Aim of the task. Copy out each record below, exactly as given.

Exercise material.
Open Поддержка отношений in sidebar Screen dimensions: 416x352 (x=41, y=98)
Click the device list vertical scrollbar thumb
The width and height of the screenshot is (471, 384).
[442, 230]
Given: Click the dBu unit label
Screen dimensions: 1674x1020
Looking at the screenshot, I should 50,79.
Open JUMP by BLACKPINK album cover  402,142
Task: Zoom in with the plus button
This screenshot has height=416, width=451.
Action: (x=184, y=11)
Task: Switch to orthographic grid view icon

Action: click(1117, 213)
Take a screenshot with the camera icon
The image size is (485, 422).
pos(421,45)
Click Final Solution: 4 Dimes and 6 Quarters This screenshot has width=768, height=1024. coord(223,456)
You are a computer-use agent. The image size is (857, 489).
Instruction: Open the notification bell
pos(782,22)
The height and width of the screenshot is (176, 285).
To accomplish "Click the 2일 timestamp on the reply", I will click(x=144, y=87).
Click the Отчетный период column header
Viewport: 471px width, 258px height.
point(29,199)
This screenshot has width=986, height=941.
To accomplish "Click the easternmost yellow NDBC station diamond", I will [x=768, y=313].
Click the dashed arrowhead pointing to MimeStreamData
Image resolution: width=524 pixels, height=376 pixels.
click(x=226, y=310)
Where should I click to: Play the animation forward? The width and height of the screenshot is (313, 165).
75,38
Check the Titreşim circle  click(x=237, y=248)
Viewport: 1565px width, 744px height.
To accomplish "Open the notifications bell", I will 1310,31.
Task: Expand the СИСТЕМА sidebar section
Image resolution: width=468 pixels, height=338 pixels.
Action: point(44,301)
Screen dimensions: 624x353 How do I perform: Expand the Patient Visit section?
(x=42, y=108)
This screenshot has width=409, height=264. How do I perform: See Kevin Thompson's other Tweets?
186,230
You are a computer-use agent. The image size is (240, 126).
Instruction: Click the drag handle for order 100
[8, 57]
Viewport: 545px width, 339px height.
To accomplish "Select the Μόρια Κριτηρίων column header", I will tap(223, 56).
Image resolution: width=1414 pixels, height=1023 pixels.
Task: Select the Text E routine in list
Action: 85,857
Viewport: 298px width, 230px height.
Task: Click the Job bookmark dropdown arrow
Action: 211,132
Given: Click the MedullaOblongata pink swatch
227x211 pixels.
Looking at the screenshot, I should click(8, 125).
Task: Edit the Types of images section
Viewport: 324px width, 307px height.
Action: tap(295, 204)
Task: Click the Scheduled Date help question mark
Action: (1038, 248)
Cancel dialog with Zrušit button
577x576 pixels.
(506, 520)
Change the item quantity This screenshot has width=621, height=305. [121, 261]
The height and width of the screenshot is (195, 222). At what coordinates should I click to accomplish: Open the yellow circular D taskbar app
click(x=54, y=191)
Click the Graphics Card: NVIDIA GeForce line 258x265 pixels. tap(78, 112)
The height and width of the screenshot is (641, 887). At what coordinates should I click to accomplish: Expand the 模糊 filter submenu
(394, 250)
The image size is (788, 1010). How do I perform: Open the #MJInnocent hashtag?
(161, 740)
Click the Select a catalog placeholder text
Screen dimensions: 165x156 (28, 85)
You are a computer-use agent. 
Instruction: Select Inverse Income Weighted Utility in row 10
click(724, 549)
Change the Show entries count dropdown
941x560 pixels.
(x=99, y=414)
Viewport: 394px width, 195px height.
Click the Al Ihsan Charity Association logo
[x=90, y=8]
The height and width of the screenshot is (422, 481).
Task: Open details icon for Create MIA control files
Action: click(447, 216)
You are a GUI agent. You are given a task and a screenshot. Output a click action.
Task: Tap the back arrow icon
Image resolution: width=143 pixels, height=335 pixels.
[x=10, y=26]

Solution to this task.
Open Поддержка отношений in sidebar Screen dimensions: 416x352 (x=41, y=98)
Click the device list vertical scrollbar thumb
The width and height of the screenshot is (471, 384).
[442, 230]
Given: Click the dBu unit label
Screen dimensions: 1674x1020
Looking at the screenshot, I should 50,79.
Open JUMP by BLACKPINK album cover  402,142
Task: Zoom in with the plus button
This screenshot has height=416, width=451.
Action: (x=184, y=11)
Task: Switch to orthographic grid view icon

Action: click(1117, 213)
Take a screenshot with the camera icon
The image size is (485, 422).
pos(421,45)
Click Final Solution: 4 Dimes and 6 Quarters This screenshot has width=768, height=1024. coord(223,456)
You are a computer-use agent. The image size is (857, 489).
Instruction: Open the notification bell
pos(782,22)
The height and width of the screenshot is (176, 285).
To accomplish "Click the 2일 timestamp on the reply", I will click(x=144, y=87).
Click the Отчетный период column header
Viewport: 471px width, 258px height.
point(29,199)
This screenshot has width=986, height=941.
To accomplish "Click the easternmost yellow NDBC station diamond", I will [x=768, y=313].
Click the dashed arrowhead pointing to MimeStreamData
Image resolution: width=524 pixels, height=376 pixels.
click(x=226, y=310)
Where should I click to: Play the animation forward? The width and height of the screenshot is (313, 165).
75,38
Check the Titreşim circle  click(x=237, y=248)
Viewport: 1565px width, 744px height.
To accomplish "Open the notifications bell", I will 1310,31.
Task: Expand the СИСТЕМА sidebar section
Image resolution: width=468 pixels, height=338 pixels.
Action: point(44,301)
Screen dimensions: 624x353 How do I perform: Expand the Patient Visit section?
(x=42, y=108)
This screenshot has width=409, height=264. How do I perform: See Kevin Thompson's other Tweets?
186,230
You are a computer-use agent. The image size is (240, 126).
Instruction: Click the drag handle for order 100
[8, 57]
Viewport: 545px width, 339px height.
To accomplish "Select the Μόρια Κριτηρίων column header", I will tap(223, 56).
Image resolution: width=1414 pixels, height=1023 pixels.
Task: Select the Text E routine in list
Action: 85,857
Viewport: 298px width, 230px height.
Task: Click the Job bookmark dropdown arrow
Action: 211,132
Given: Click the MedullaOblongata pink swatch
227x211 pixels.
Looking at the screenshot, I should click(8, 125).
Task: Edit the Types of images section
Viewport: 324px width, 307px height.
Action: tap(295, 204)
Task: Click the Scheduled Date help question mark
Action: (1038, 248)
Cancel dialog with Zrušit button
577x576 pixels.
(506, 520)
Change the item quantity This screenshot has width=621, height=305. [121, 261]
The height and width of the screenshot is (195, 222). At what coordinates should I click to accomplish: Open the yellow circular D taskbar app
click(x=54, y=191)
Click the Graphics Card: NVIDIA GeForce line 258x265 pixels. tap(78, 112)
The height and width of the screenshot is (641, 887). At what coordinates should I click to accomplish: Expand the 模糊 filter submenu
(394, 250)
The image size is (788, 1010). How do I perform: Open the #MJInnocent hashtag?
(161, 740)
Click the Select a catalog placeholder text
Screen dimensions: 165x156 (28, 85)
You are a computer-use agent. 
Instruction: Select Inverse Income Weighted Utility in row 10
click(724, 549)
Change the Show entries count dropdown
941x560 pixels.
(x=99, y=414)
Viewport: 394px width, 195px height.
Click the Al Ihsan Charity Association logo
[x=90, y=8]
The height and width of the screenshot is (422, 481).
Task: Open details icon for Create MIA control files
Action: click(447, 216)
You are a GUI agent. You are given a task and a screenshot. Output a click action.
Task: Tap the back arrow icon
Image resolution: width=143 pixels, height=335 pixels.
[x=10, y=26]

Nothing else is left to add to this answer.